Un cas particulier de spin-off indirect : l’œuvre du cinéaste Français Francis Veber et son souffre-douleur favori, François Pignon. Sans être des spin-offs purs, la majorité des comédies de Veber mettent en vedette le personnage de pauvre type de Pignon, parfois appelé François Perrin, généralement joué par Pierre Richard (La Chèvre, Les Compères, Le Grand blond avec un soulier noir) ou d’autres (Le Dîner de con). Appelons ça le Multivers du François : ni exactement suite, ni exactement spin-off, mais quelque chose s’y apparentant.

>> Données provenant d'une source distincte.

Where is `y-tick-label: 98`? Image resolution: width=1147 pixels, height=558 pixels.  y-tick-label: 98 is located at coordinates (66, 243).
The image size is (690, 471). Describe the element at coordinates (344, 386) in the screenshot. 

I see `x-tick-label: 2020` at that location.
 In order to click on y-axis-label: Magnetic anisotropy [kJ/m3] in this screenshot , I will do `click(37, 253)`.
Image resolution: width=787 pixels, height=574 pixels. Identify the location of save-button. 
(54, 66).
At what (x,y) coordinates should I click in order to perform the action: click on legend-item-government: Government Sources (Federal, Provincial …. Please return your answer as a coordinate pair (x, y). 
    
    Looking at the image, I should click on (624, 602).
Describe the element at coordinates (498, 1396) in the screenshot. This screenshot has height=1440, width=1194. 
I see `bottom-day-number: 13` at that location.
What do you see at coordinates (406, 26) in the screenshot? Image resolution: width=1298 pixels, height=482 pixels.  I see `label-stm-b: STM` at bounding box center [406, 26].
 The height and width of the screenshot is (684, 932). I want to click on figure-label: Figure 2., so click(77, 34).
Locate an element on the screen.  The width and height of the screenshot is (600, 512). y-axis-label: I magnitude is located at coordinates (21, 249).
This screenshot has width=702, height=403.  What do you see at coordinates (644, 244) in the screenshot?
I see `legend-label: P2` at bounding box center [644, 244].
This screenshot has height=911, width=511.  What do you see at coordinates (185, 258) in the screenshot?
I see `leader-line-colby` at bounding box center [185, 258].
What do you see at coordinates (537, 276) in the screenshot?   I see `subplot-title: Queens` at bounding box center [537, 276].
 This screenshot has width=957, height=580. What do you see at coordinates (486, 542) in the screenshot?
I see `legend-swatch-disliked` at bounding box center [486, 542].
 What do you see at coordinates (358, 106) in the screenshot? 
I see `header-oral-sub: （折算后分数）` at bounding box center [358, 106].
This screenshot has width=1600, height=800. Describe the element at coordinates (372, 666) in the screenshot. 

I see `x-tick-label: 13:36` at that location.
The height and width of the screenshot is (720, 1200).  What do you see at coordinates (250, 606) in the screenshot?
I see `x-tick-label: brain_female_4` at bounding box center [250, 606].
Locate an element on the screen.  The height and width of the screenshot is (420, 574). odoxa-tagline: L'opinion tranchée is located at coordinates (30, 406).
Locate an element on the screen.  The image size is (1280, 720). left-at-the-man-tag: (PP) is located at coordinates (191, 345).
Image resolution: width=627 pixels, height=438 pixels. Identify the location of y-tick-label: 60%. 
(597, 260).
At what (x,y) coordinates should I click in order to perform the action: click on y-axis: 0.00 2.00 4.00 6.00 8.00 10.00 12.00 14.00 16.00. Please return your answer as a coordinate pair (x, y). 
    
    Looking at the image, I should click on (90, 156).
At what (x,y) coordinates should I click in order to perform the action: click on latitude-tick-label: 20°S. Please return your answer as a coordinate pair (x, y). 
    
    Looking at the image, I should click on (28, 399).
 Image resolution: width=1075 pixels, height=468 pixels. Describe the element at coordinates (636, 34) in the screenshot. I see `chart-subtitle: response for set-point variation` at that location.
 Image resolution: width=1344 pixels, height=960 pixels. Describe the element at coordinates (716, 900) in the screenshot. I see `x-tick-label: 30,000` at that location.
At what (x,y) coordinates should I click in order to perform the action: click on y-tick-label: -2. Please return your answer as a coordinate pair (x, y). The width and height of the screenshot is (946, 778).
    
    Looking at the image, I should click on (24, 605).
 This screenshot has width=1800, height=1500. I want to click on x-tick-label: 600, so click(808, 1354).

Avec l’argent qu’il y a à faire, on ne verra pas la fin des spin-offs de sitôt au contraire, on note une accélération nette de leur utilisation tant à la télé qu’au cinéma.
SUGGESTIONS
Certains des meilleurs spin-offs cinéma de tous les temps
DEADPOOL
Le meilleur dérivé de l’univers X-Men
LOGAN
Le 2e meilleur dérivé de X-Men.
A SHOT IN THE DARK
De la Panthère Rose naît… l’inspecteur Clouseau !
LEGO BATMAN
Du plaisir assuré peu importe votre âge.
BORAT
Ce qui est sorti de meilleur de l’émission britannique Da Ali G Show.
THE SUICIDE SQUAD
Celui de James Gunn, là, pas celui avec Will Smith.
CREED
Un bel ajout à la légende de Rocky.
ROGUE ONE
Pour plusieurs (ok moi), le meilleur Star Wars.